_TEXT BLOCK_
- By Leah Rozen
It was because of Nora Ephron, who died in New York City at age 71 on June 26, that I signed up for my first checking account.
Not that this multitalented woman who excelled at whatever she turned her hand to, including journalism, screenwriting, directing movies, blogging, public speaking and cooking, had gone into the financial advisement business.
A checking account was merely a means to an end. That end for me was signing up for a subscription to Esquire magazine, for which Ephron wrote regularly. This was back in 1971; I was 15 years old.
Having a subscription meant that I wouldn’t miss a single one of her stories. Her pieces in Esquire offered a wider and more exciting view of the world than existed in my small town in central Pennsylvania. She was writing clever essays and articles about this new thing called the women’s movement, as well as about her own lack of cleavage, the Pillsbury Bake-Off and a hilarious profile of two maudlin literary superstars: Erich Segal, who wrote Love Story, and Rod McKuen, author of best-selling volumes of schmaltzy poetry. (As I recall, the piece on the two was headlined, “Mush” and Ephron wrote that she’d be hard-pressed to pick just one if they were the only options left in a round of the college girls’ game Who Would You Kick Out of Bed?)
I used to devour her stories under my desk rather than paying attention during biology class. She was far more entertaining and, yes, educational than most of my teachers. It’s not a stretch to say that I wouldn’t be who I am today, someone who has earned a decent living as a journalistic scribbler for more than three decades, if not for Ephron’s influence.
And I’m not the only one. Pretty much any female journalist of a certain age (mid-40s to mid-50s) would say the same. When Ephron moved on to writing movies then directing them (including When Harry Met Sally, Sleepless in Seattle, You’ve Got Mail and Julie & Julia), she inspired aspiring female screenwriters and directors, paving the way with guts, grace and big helpings of humor.

_DATASET CONTENT_

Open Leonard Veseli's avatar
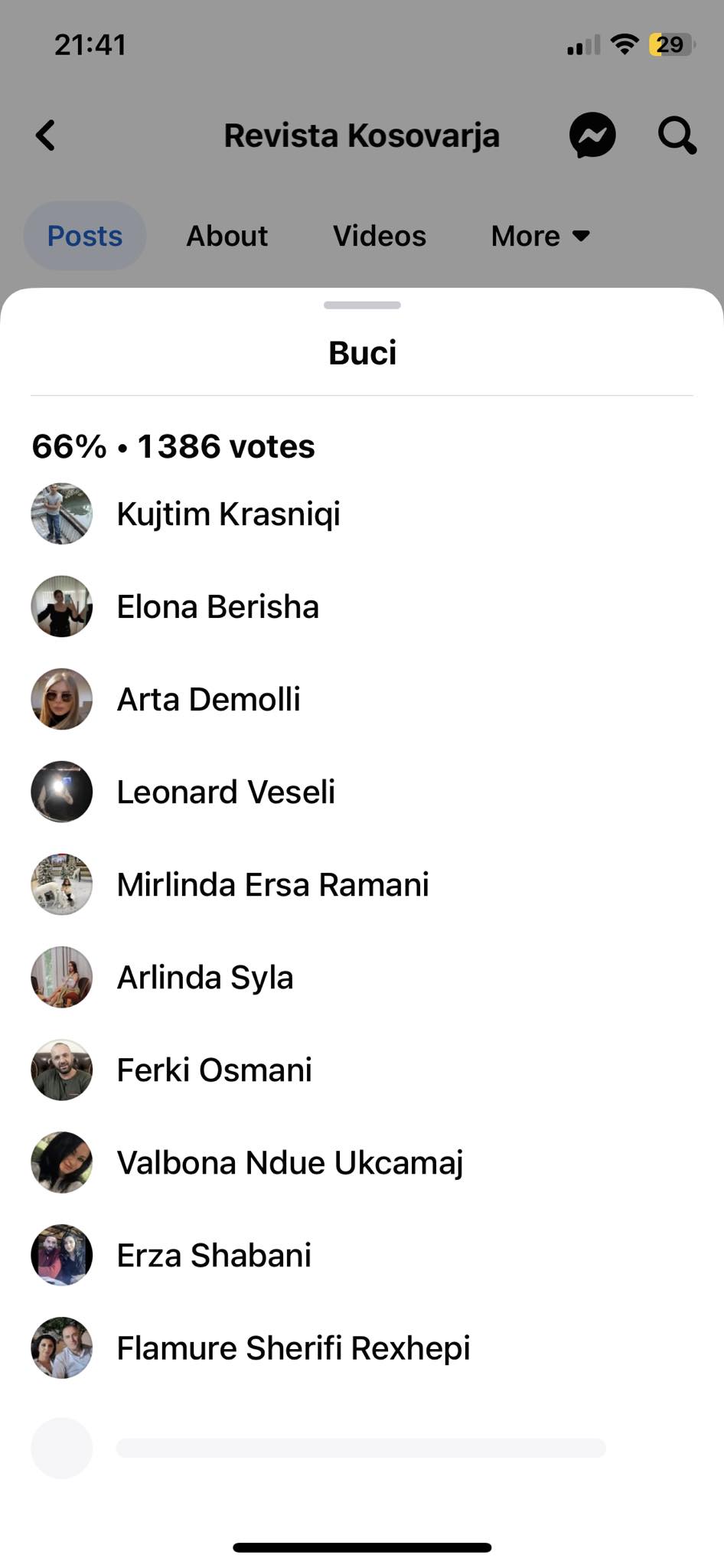 pyautogui.click(x=62, y=792)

_EXERCISE OBJECTIVE_
From the Nora Ephron tribute, list every film title named as one she wrote or directed.

_SOLUTION FOR THIS PROBLEM_
When Harry Met Sally
Sleepless in Seattle
You've Got Mail
Julie & Julia